Retrieves the roles that are assigned to the specified user. A query expression can be used to filter the returned results.

Query Filter Attributes

Name	Type	Case Sensitive	Supported Comparison Operators
`id`	String	Yes	eq, ne, in, nin
`type`	String	No	eq, ne, in, nin
`name`	String	No	eq, ne, sw, lt, le, gt, ge, in, nin
`displayName`	String	No	eq, ne, sw, lt, le, gt, ge, in, nin
`tenantVisibility`	String	No	eq, ne, in, nin

Sort Attributes

id
type
name
displayName
tenantVisibility

Required Permissions

Below is the list of required permissions needed to interact with this API. For each permission, the allowed permission boundaries are also specified.

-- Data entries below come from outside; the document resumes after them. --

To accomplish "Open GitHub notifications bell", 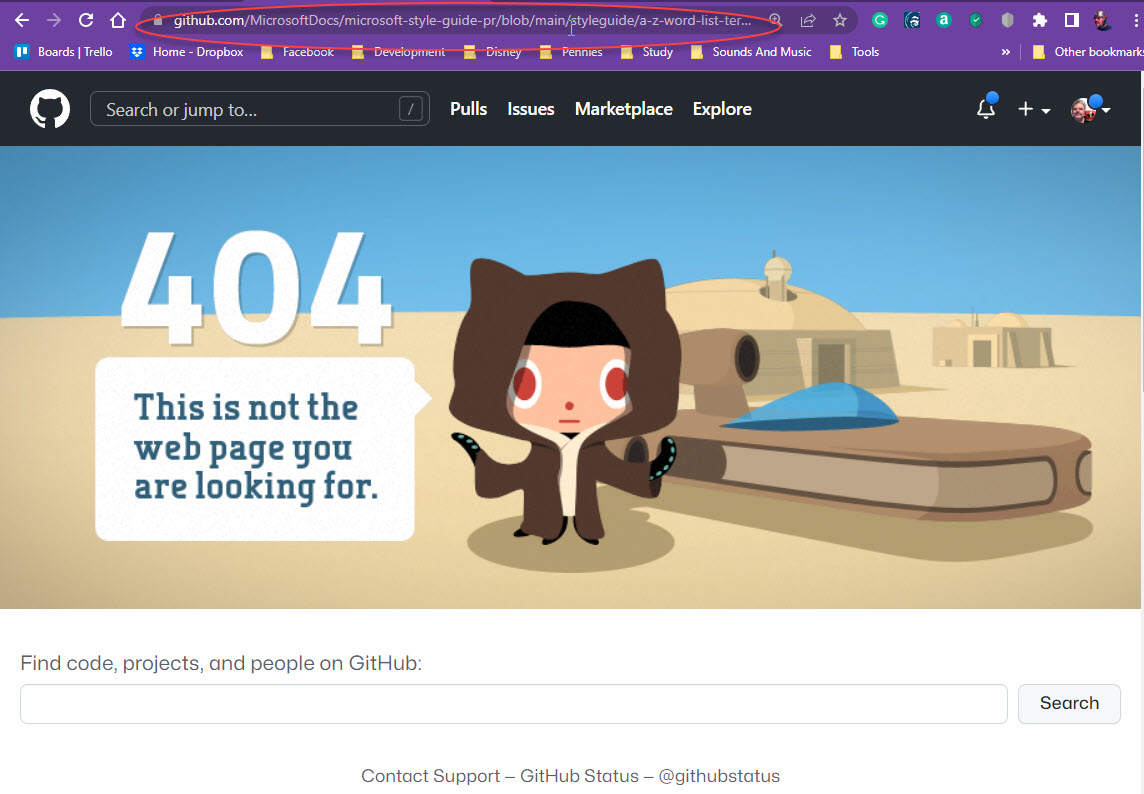I will (985, 110).
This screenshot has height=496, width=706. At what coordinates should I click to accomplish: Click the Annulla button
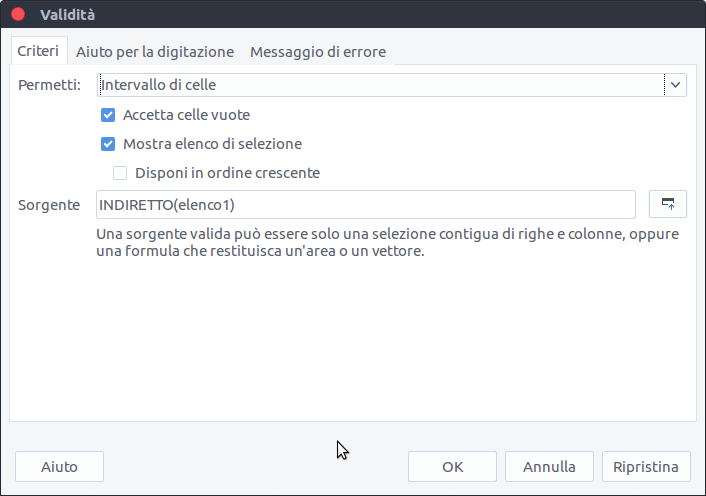[x=549, y=466]
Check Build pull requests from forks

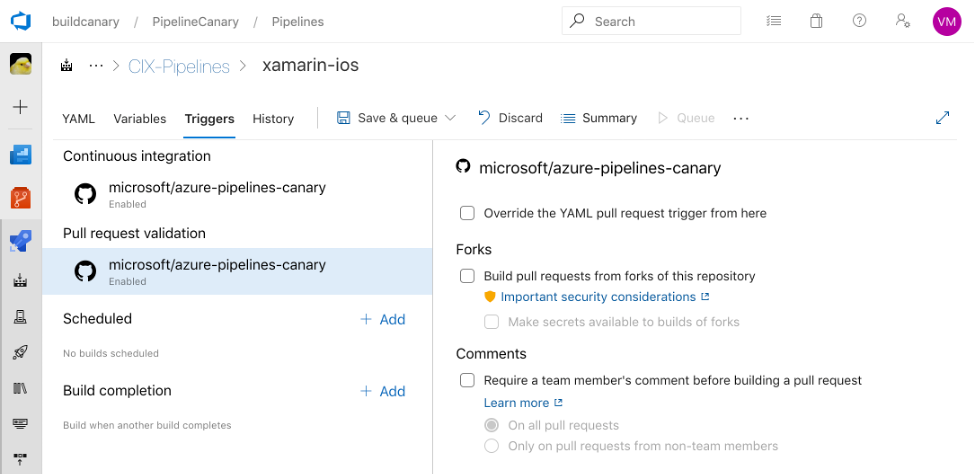467,276
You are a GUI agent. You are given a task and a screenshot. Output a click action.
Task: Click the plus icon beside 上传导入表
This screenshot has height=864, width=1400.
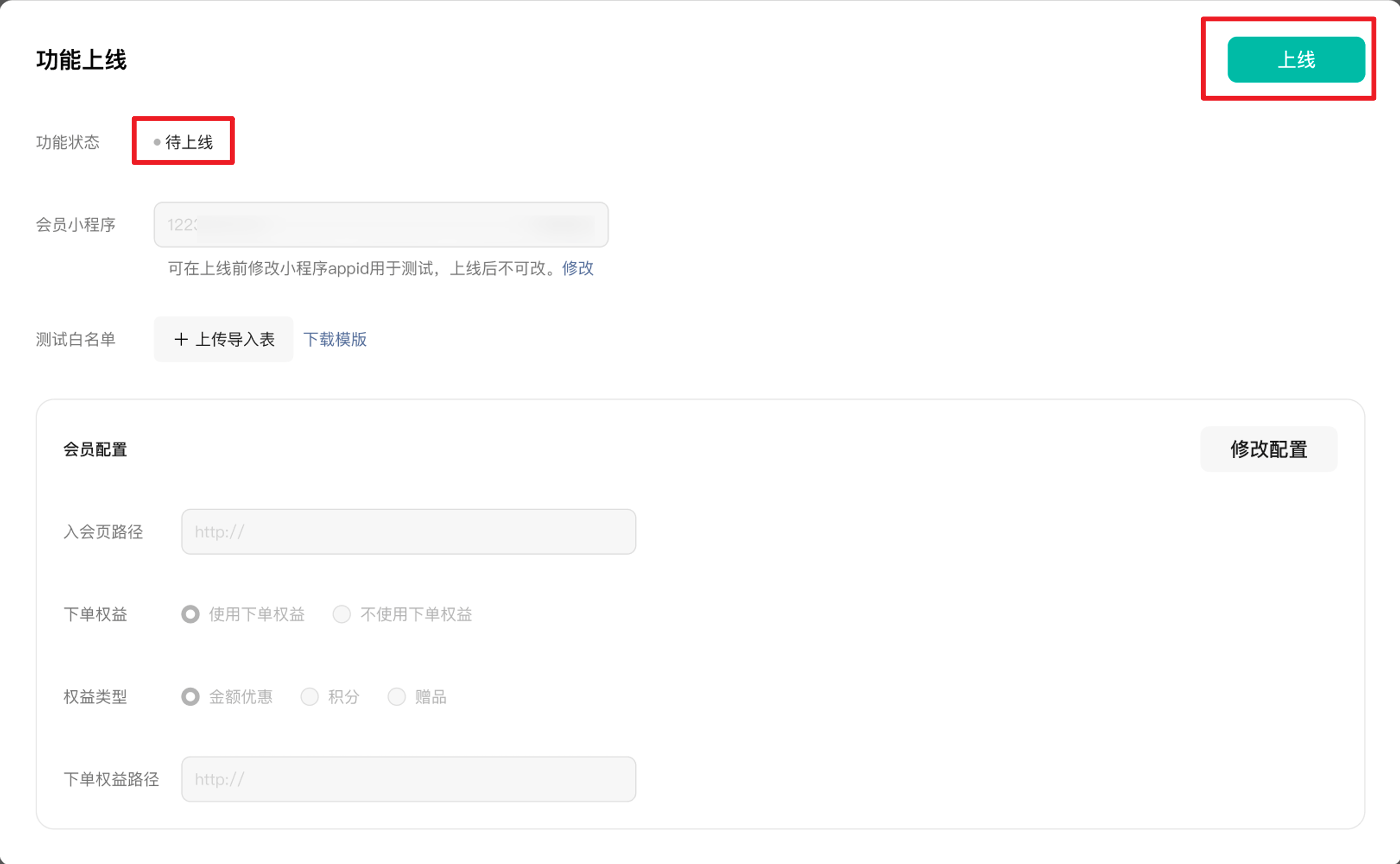pyautogui.click(x=181, y=339)
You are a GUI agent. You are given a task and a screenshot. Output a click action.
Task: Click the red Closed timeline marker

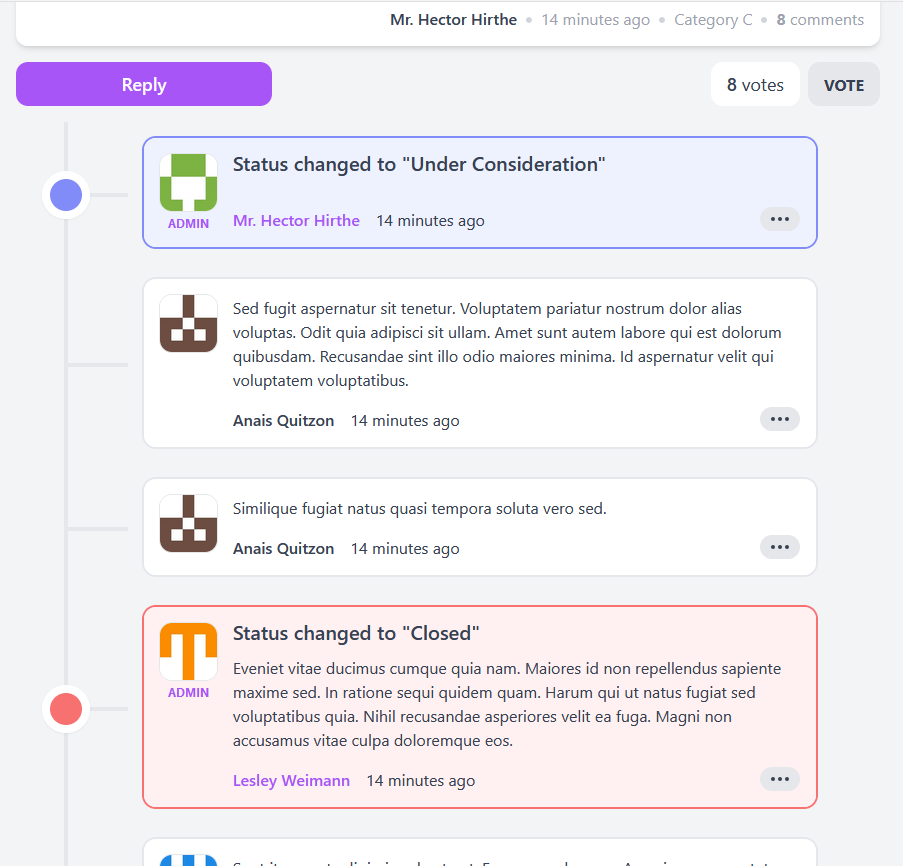[66, 709]
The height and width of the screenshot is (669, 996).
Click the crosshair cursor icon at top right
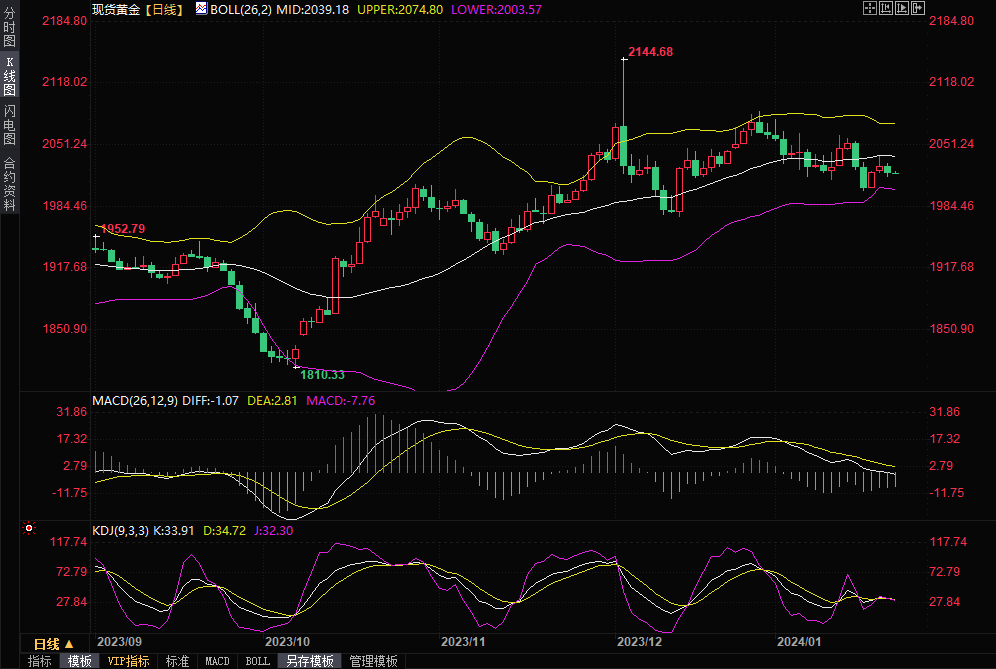coord(869,8)
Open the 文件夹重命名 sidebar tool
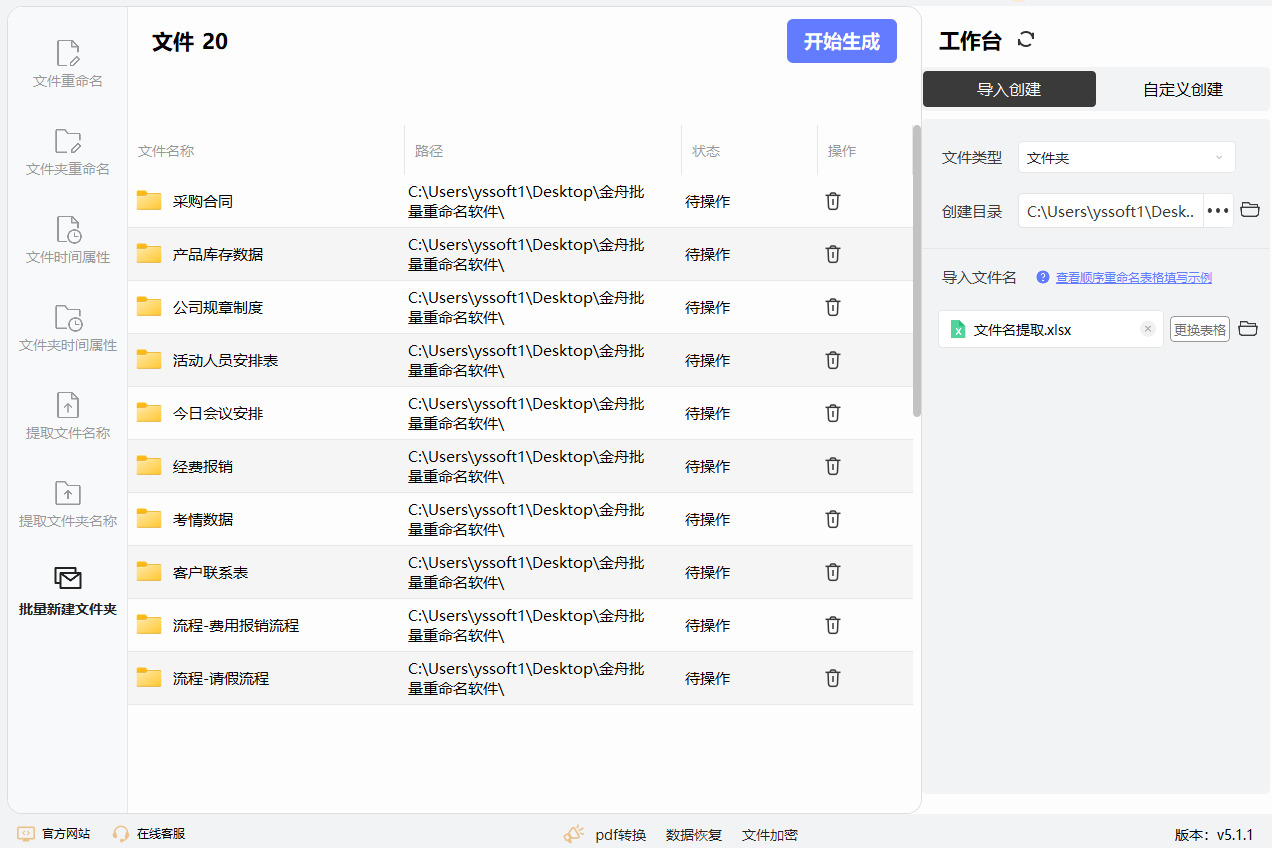 (68, 152)
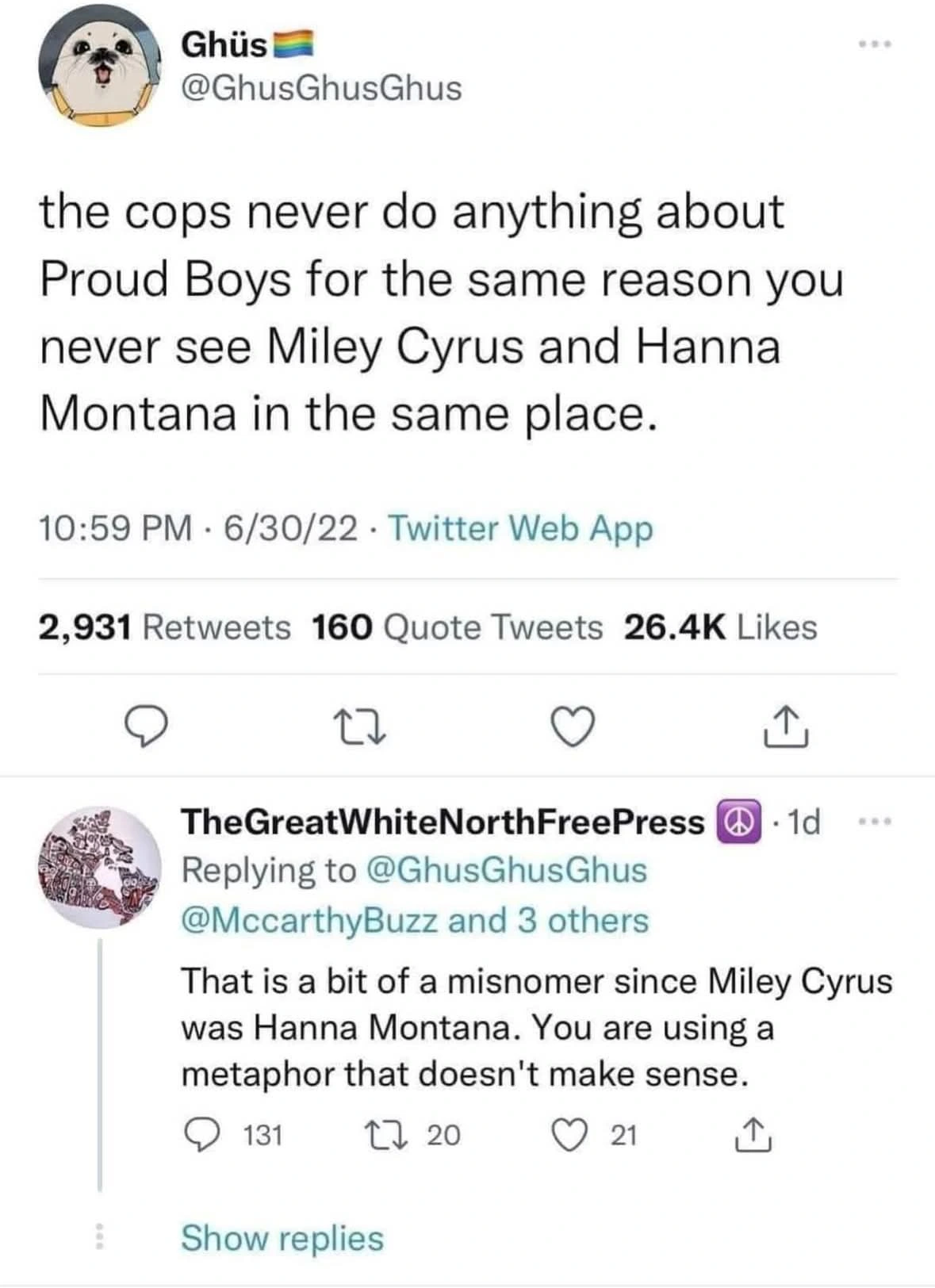
Task: Open more options on the main tweet
Action: 876,44
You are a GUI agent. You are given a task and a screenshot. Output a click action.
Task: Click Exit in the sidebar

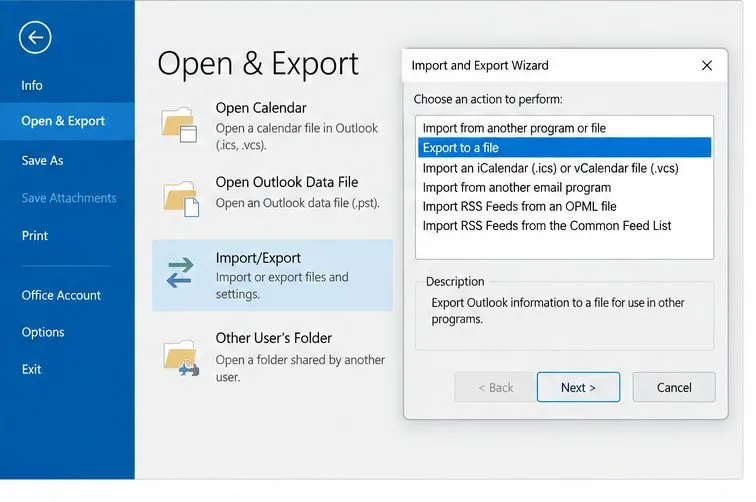31,369
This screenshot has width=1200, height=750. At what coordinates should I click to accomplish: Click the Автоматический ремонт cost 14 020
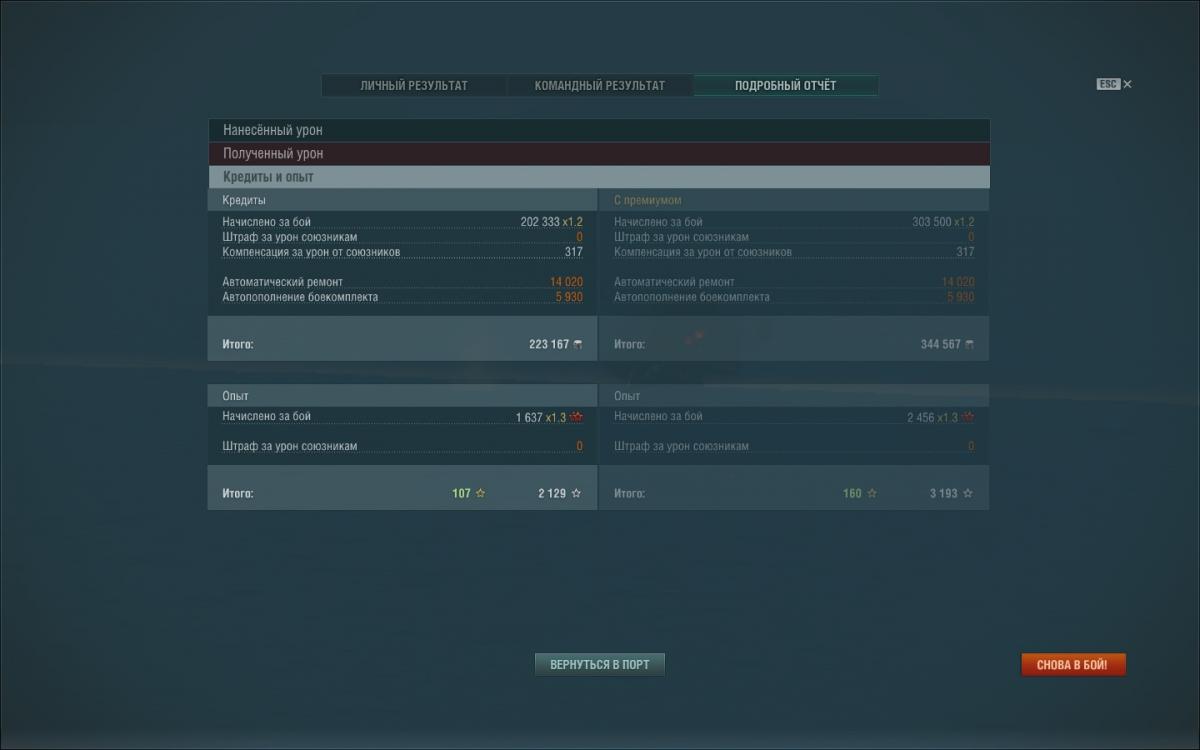[566, 283]
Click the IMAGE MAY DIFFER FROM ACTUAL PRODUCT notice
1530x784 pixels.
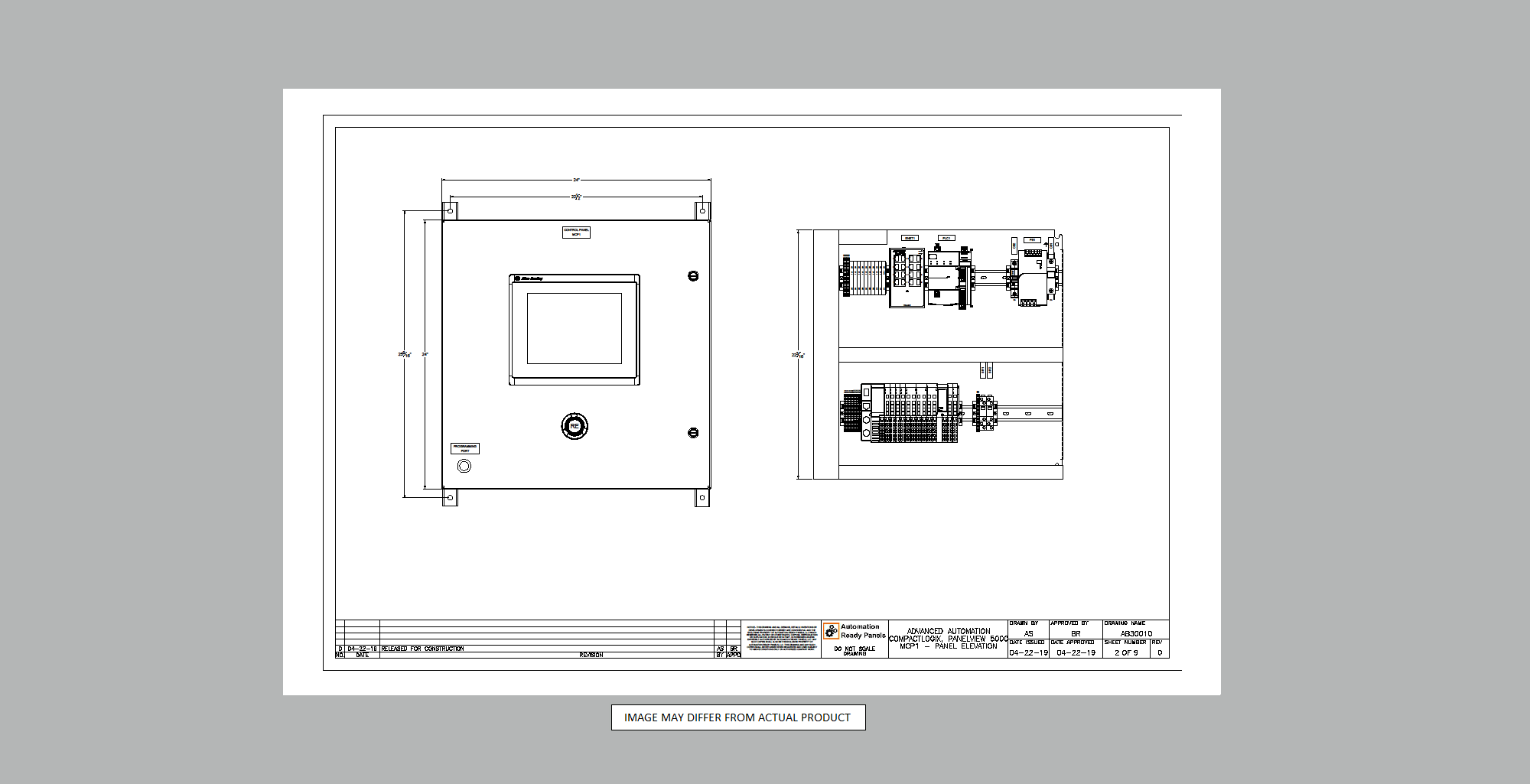(737, 717)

Permission	Boundary	Description
role:read	Application	The subject can perform this query if the user specified in the URL path is associated with the subject's application.
	Tenant	The subject can perform this query if the user specified in the URL path belongs to the subject's associated tenant.
	Tenant Inclusion List	The subject can perform this query if the user specified in the URL path belongs to a tenant included in the tenant inclusion list.
	Tenant Exclusion List	The subject can perform this query if the user specified in the URL path belongs to the subject’s associated application and isn't a member of a tenant on the exclusion list.
	Self	The user subject can query the roles assigned to itself.